Reading passage:
---------------

Basically this suggests that $G$ must be a multipartite graph with $\leq r$ parts. We can have it to be a complete multipartite graph to maximize the number of edges. To optimize even further, we can have each part to have vertices not more or less by $> 1$ than the other, because otherwise moving a vertex from a larger part to the smaller can increase the number of edges. This exactly corresponds to the Turan graph $T_{r,n}$. $\blacksquare$
I initially advertised this proof as a proof that uses a different technique, but one might have noted already that the core idea is similar to the first proof of Mantel’s theorem.
Generalizations
One thing you might have noticed from the Turán graph $T_{r,n}$ is that it is $r$-colorable, and any graph that requires more than $r$ colors will not exist within $T_{r,n}$, hence the following generalization:
Theorem (Erdős, Simonovits '66). For $\chi(H) \geq 2$ where $\chi$ denotes the chromatic number, $$ \mathrm{ex}(n, H) = \left( 1 - \frac{1}{\chi(H) - 1} + o(1) \right) \frac{n^2}{2} $$
This theorem is called the fundamental theorem of extremal graph theory. To prove this, we need to use Erdős-Stone theorem:
Theorem (Erdős, Stone '46). For all $n$, $\mathrm{ex}(n, T_{r, rs}) = t_{r-1}(n) + o(n^2)$.
Here, don’t get distracted by another Turán graph $T_{r,rs}$; think of it as a complete $r$-partite graph where each partition consists of exactly $s$ vertices. The proof of this theorem requires the use of Szemerédi regularity lemma (I heard there is an elementary proof, but I personally do not know), and hence will not be covered in this post.
Proof of Erdős-Simonovits Theorem. Let $r = \chi(H)$. On one hand, $H$ is not a subgraph of $T_{r-1,n}$ for all $n$ as discussed, so $\mathrm{ex}(n,H) \geq t(n, r-1)$. On the other hand, clearly $H$ is a subgraph of complete $r$-partite graph of $r \lvert V(H) \rvert$ vertices, i.e. $T_{r, rs}$ where $s = \lvert V(H) \rvert$, and so
\[\mathrm{ex}(n,H) \leq \mathrm{ex}(n, T_{r,rs}) = t_{r-1}(n) + o(n^2)\]by Erdős-Stone theorem. $\blacksquare$
Clearly, both $K_{r,s}$ and $T_{r, rs}$ have chromatic number $r$. Erdős-Simonovits Theorem is essentially a generalization of Erdős-Stone Theorem, and because of this, Erdős-Simonovits Theorem is often referred to as Erdős-Stone or Erdős-Stone-Simonovits Theorem.

---------------

Stored data:
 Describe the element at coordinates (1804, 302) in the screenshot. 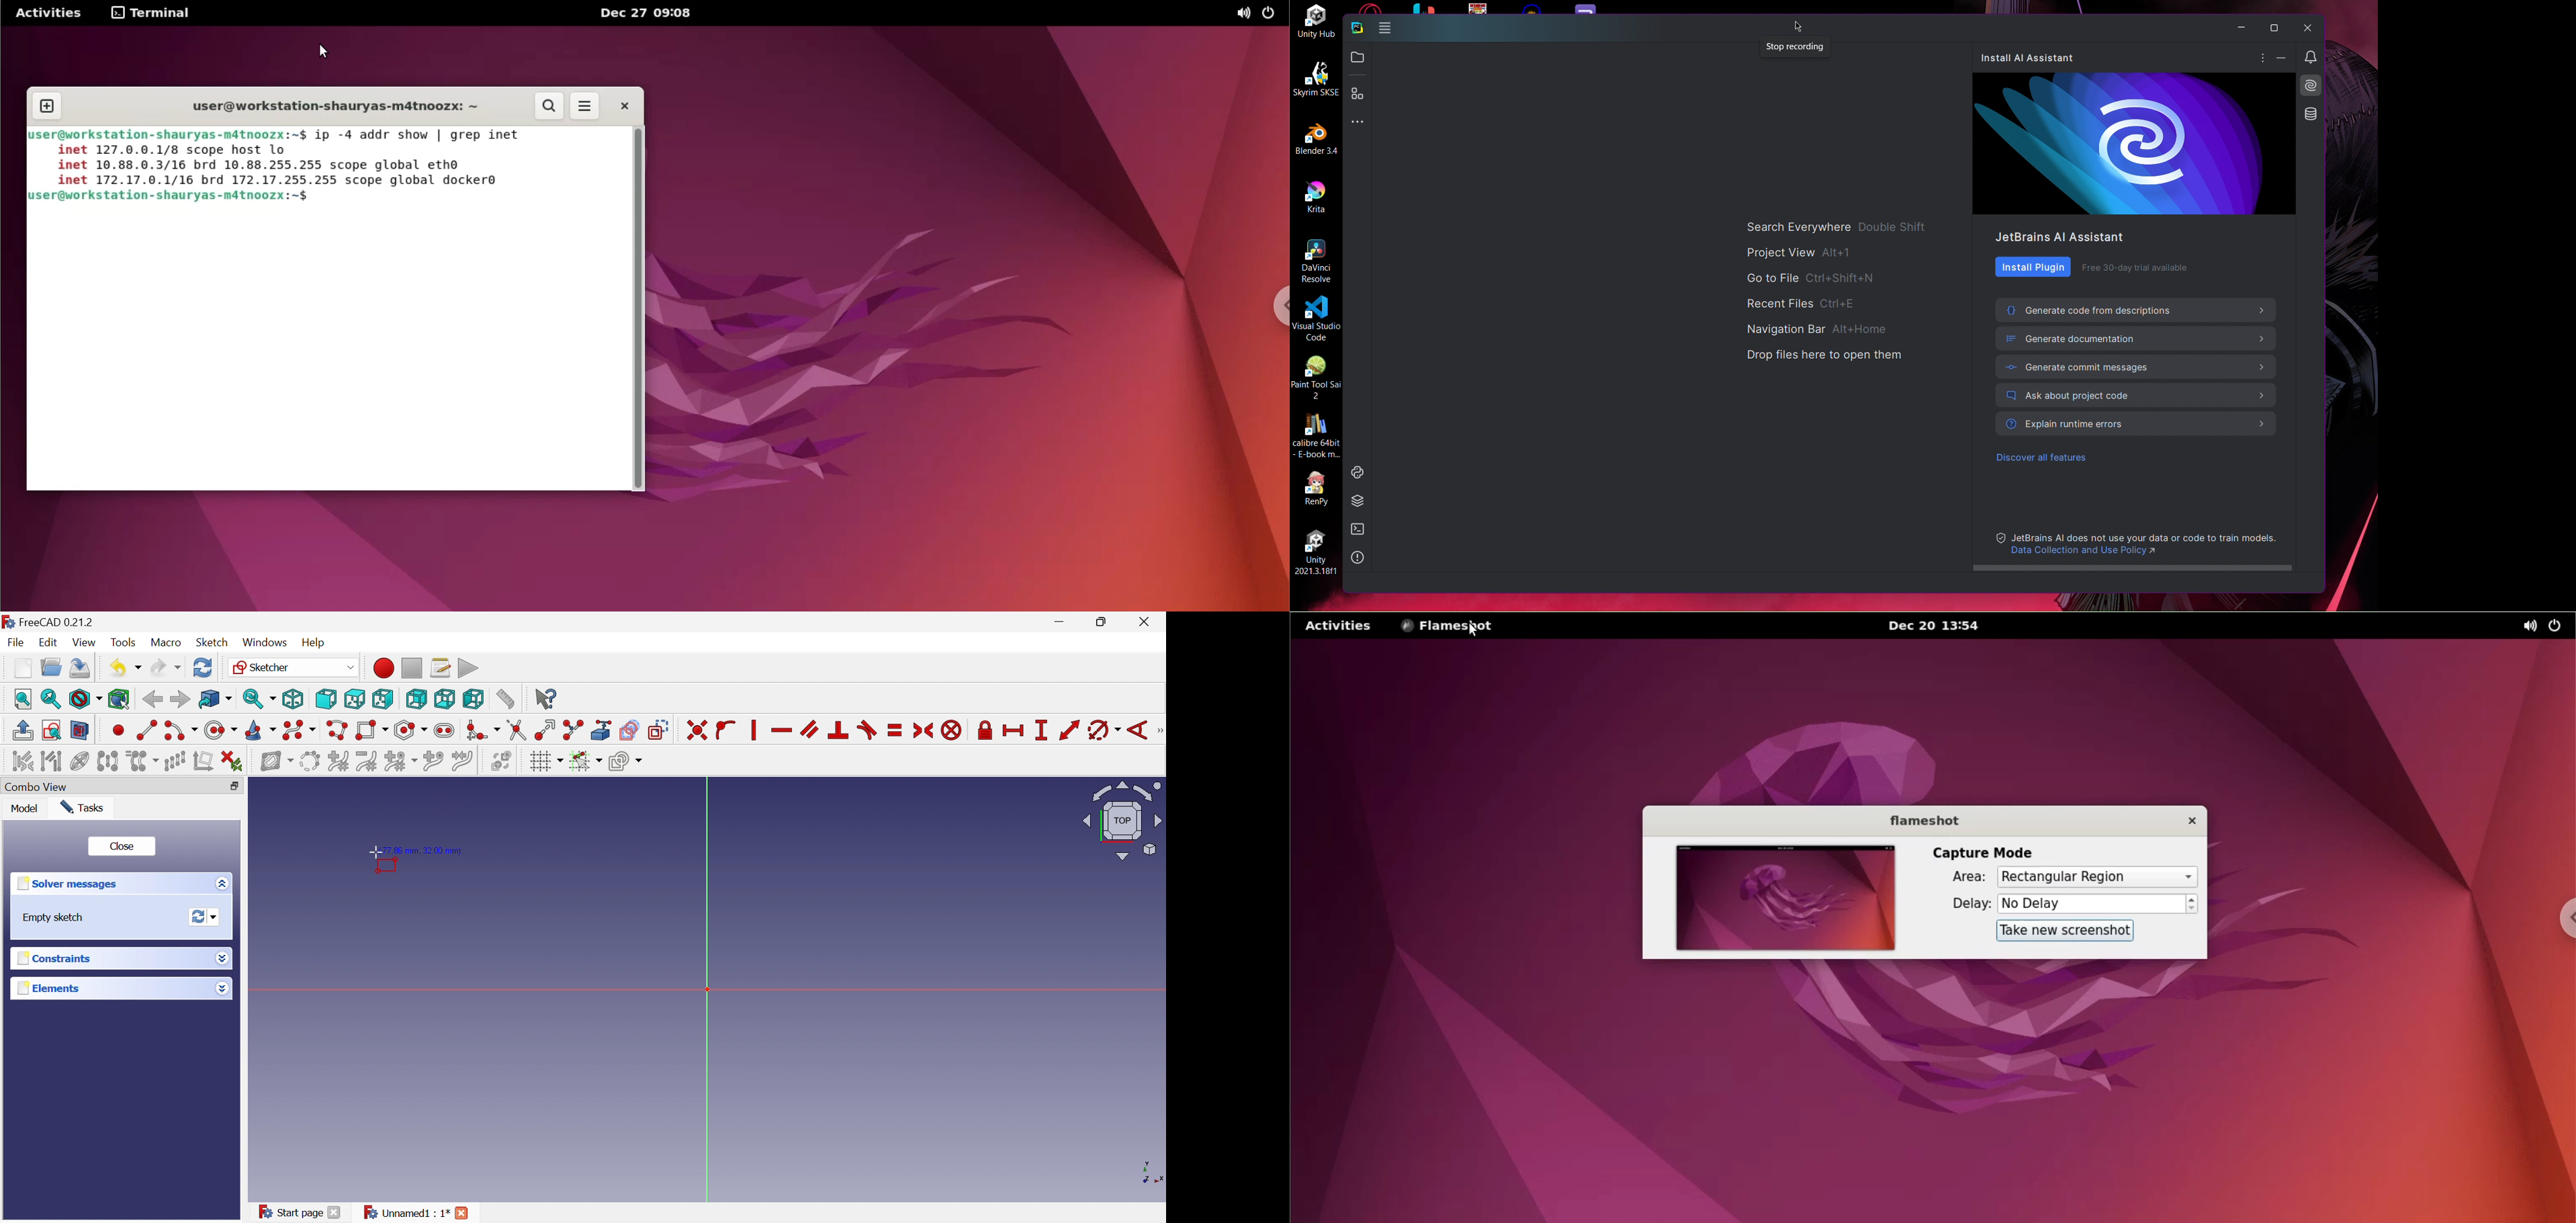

---------------

Repeat word for word everything in the extremal graph theory passage above, from "Here, don’t get" down to "in this post.".

Here, don’t get distracted by another Turán graph $T_{r,rs}$; think of it as a complete $r$-partite graph where each partition consists of exactly $s$ vertices. The proof of this theorem requires the use of Szemerédi regularity lemma (I heard there is an elementary proof, but I personally do not know), and hence will not be covered in this post.